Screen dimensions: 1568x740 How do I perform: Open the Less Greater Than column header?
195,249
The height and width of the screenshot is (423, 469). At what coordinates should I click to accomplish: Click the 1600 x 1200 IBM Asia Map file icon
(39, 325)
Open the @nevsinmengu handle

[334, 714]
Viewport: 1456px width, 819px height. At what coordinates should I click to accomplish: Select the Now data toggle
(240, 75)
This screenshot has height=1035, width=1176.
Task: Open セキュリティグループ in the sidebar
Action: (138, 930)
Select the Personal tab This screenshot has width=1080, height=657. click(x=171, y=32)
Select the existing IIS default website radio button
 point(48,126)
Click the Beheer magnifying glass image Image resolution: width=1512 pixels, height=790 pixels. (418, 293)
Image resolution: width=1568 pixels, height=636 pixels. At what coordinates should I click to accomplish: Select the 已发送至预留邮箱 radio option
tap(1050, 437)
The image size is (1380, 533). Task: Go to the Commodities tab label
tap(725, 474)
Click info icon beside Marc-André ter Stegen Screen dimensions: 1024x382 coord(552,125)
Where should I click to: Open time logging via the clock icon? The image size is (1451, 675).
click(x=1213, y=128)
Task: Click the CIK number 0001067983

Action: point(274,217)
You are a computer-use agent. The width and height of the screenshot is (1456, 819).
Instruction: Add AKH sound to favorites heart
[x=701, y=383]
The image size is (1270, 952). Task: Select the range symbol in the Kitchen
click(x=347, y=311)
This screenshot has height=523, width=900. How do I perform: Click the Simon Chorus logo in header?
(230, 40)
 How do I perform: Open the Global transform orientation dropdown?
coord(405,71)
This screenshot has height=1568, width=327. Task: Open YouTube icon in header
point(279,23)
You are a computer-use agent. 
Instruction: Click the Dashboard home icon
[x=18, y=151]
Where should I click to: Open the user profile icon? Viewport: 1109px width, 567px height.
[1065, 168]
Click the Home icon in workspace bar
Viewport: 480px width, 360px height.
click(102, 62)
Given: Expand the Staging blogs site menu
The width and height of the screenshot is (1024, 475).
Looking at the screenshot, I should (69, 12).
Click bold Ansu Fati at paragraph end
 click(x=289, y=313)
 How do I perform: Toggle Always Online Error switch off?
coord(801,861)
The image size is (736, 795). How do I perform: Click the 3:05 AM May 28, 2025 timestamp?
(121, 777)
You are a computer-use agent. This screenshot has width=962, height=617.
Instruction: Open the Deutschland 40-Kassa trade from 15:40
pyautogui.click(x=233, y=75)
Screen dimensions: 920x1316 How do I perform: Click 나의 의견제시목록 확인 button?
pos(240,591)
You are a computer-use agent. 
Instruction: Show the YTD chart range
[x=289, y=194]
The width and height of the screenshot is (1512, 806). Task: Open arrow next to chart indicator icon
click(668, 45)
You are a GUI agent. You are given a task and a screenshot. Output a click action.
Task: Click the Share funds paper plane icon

# Objective
Can you rewrite the listing above, swapping every "Instruction:" for "Command:" and leaving everything else unchanged?

# Complete answer
Screen dimensions: 1568x740 How do I perform: Open the Less Greater Than column header?
195,249
The height and width of the screenshot is (423, 469). At what coordinates should I click to accomplish: Click the 1600 x 1200 IBM Asia Map file icon
(39, 325)
Open the @nevsinmengu handle

[334, 714]
Viewport: 1456px width, 819px height. At what coordinates should I click to accomplish: Select the Now data toggle
(240, 75)
This screenshot has height=1035, width=1176.
Task: Open セキュリティグループ in the sidebar
Action: (138, 930)
Select the Personal tab This screenshot has width=1080, height=657. click(x=171, y=32)
Select the existing IIS default website radio button
 point(48,126)
Click the Beheer magnifying glass image Image resolution: width=1512 pixels, height=790 pixels. (418, 293)
Image resolution: width=1568 pixels, height=636 pixels. At what coordinates should I click to accomplish: Select the 已发送至预留邮箱 radio option
tap(1050, 437)
The image size is (1380, 533). Task: Go to the Commodities tab label
tap(725, 474)
Click info icon beside Marc-André ter Stegen Screen dimensions: 1024x382 coord(552,125)
Where should I click to: Open time logging via the clock icon? The image size is (1451, 675).
click(x=1213, y=128)
Task: Click the CIK number 0001067983

Action: point(274,217)
You are a computer-use agent. The width and height of the screenshot is (1456, 819).
Command: Add AKH sound to favorites heart
[x=701, y=383]
The image size is (1270, 952). Task: Select the range symbol in the Kitchen
click(x=347, y=311)
This screenshot has height=523, width=900. How do I perform: Click the Simon Chorus logo in header?
(230, 40)
 How do I perform: Open the Global transform orientation dropdown?
coord(405,71)
This screenshot has height=1568, width=327. Task: Open YouTube icon in header
point(279,23)
You are a computer-use agent. 
Command: Click the Dashboard home icon
[x=18, y=151]
Where should I click to: Open the user profile icon? Viewport: 1109px width, 567px height.
[1065, 168]
Click the Home icon in workspace bar
Viewport: 480px width, 360px height.
click(102, 62)
Given: Expand the Staging blogs site menu
The width and height of the screenshot is (1024, 475).
Looking at the screenshot, I should (69, 12).
Click bold Ansu Fati at paragraph end
 click(x=289, y=313)
 How do I perform: Toggle Always Online Error switch off?
coord(801,861)
The image size is (736, 795). How do I perform: Click the 3:05 AM May 28, 2025 timestamp?
(121, 777)
You are a computer-use agent. This screenshot has width=962, height=617.
Command: Open the Deutschland 40-Kassa trade from 15:40
pyautogui.click(x=233, y=75)
Screen dimensions: 920x1316 How do I perform: Click 나의 의견제시목록 확인 button?
pos(240,591)
You are a computer-use agent. 
Command: Show the YTD chart range
[x=289, y=194]
The width and height of the screenshot is (1512, 806). Task: Open arrow next to chart indicator icon
click(668, 45)
You are a GUI agent. You are given a task and a screenshot. Output a click action.
Task: Click the Share funds paper plane icon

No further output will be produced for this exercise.